Bogdan Mihail, Smithfield Romania’s general manager, told the Bucarest information service zr.ro that investments are currently being reconsidered. ‘In principle’, opportunities on the Romanian meat market are not bad, Mihail added, referring to the large meat shortage of domestic production.
He said that 70% of the livestock producers depend on raw material imports.
Revenue growth
For 2010, a revenue growth is expected of 10%. Last year, revenue grew 30% to €112 million. In 2007 and 2008, however, saw losses in millions of euros.

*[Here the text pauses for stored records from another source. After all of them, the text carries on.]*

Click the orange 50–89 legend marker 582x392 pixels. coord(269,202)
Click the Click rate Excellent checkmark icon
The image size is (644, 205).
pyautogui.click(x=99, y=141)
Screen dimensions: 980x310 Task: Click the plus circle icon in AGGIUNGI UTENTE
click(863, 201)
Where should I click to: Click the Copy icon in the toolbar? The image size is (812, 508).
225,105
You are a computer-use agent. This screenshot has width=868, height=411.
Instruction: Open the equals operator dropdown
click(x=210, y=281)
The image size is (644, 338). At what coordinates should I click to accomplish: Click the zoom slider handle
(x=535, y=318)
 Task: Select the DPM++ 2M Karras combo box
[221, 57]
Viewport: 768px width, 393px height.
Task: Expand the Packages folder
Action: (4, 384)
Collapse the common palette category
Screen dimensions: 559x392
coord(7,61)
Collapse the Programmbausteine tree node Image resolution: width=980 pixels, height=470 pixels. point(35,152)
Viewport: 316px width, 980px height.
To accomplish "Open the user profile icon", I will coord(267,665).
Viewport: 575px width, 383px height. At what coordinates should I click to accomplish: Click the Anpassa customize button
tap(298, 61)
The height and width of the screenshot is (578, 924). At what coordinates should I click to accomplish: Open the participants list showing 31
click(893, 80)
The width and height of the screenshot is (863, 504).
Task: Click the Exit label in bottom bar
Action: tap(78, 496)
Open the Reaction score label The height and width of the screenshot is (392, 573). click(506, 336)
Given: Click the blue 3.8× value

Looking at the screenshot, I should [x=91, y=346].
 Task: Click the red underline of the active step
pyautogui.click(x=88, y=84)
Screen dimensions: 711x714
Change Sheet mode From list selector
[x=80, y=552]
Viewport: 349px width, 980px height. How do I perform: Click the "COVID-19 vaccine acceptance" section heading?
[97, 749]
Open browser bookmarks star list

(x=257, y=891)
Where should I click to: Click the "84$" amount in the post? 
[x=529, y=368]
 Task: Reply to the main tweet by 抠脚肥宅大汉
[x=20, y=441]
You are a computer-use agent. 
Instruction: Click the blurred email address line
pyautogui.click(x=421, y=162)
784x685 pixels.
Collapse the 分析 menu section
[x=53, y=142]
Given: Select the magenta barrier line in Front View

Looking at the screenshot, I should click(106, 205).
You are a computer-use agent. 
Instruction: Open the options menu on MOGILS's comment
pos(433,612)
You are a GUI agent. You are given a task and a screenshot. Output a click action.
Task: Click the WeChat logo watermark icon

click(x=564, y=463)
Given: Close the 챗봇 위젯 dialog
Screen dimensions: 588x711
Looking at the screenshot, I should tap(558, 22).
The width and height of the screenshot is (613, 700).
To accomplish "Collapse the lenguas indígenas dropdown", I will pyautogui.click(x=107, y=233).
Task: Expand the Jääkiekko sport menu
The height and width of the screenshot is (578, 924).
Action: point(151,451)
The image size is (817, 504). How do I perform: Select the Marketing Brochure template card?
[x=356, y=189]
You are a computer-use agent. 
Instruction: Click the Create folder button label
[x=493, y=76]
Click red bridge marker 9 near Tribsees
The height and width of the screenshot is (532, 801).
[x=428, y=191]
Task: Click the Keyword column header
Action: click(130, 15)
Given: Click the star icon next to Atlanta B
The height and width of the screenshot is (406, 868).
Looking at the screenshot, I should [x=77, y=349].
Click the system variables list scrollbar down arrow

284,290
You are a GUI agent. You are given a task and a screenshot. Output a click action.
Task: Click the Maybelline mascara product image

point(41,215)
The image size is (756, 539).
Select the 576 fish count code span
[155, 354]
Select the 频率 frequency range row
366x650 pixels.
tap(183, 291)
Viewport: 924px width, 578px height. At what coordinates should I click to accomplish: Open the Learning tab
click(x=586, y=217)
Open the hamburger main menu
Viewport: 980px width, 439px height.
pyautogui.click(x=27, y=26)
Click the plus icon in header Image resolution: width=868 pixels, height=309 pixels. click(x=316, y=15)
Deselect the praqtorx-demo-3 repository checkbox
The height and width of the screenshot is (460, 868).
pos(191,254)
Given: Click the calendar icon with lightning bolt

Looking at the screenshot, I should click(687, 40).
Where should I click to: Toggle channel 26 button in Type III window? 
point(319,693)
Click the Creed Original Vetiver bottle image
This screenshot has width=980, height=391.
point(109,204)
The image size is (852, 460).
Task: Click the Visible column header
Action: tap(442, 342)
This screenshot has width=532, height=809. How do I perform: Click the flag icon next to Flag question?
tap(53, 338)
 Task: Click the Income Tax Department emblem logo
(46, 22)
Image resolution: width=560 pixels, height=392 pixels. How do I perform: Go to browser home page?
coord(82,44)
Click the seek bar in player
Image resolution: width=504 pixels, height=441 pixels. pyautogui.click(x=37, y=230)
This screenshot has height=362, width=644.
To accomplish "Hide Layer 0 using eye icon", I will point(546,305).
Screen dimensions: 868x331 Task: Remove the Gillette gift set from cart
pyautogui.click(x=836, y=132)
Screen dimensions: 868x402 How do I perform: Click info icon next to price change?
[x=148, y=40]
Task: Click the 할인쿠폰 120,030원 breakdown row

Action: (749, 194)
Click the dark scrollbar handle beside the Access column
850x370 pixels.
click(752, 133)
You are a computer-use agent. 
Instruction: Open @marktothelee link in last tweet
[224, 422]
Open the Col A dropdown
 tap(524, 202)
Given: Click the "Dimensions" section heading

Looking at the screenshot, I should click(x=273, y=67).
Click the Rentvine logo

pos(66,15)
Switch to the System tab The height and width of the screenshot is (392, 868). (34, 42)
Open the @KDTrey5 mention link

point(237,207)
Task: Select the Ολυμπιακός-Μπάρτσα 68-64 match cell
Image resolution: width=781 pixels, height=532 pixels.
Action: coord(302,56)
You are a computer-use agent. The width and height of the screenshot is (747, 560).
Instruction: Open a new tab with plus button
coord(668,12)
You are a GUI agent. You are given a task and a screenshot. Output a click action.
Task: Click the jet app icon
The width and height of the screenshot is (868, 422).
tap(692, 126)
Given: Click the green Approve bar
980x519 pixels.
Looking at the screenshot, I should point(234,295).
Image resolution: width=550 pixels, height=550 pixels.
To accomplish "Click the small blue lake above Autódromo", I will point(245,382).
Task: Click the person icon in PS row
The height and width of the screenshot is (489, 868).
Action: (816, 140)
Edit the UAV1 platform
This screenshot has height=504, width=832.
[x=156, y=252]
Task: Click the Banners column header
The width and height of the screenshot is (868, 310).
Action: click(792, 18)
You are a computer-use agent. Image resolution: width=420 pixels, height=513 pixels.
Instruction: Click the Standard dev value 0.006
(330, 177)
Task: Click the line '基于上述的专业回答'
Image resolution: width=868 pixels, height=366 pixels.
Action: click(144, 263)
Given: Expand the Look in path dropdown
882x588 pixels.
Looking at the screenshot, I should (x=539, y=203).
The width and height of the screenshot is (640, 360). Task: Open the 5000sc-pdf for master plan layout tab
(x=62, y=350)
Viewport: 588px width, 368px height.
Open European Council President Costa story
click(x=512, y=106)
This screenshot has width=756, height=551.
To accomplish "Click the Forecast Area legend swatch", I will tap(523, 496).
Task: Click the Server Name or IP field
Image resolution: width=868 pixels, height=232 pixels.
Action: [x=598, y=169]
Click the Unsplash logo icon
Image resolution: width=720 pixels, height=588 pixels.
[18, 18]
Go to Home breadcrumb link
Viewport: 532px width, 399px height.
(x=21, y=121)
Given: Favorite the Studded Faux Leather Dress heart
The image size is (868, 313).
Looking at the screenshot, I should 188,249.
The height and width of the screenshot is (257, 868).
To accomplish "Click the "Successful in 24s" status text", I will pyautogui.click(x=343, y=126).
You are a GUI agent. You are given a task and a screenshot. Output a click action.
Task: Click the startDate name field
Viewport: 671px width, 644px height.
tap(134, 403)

Mihail said that Smithfield will increase its production and processing capacities by 10% even in this year. The company, having a slaughter capacity of 600 pigs/hour and 950 employees as the ‘largest slaughterhouse of Romania’.
Finishing facilities
In the construction of new finishing facilities in the West Romanian region of Timis EU money will also be used. Last year, the company invested €18 million in new fattening facilities and €22 million in 12 piglet growing facilities.
Smithfield Romania is now at 47 pig production locations. In total, the amount of sows is over 50,000 and 850,000 pigs. In addition, the company has two feed mills. Reducing the animosity of the local population against the US meat giant, a ‘Corporate Identity’ politics is being used, Mihail said. Themes like food safety, environmental care, and claims from local authorities are key in this process.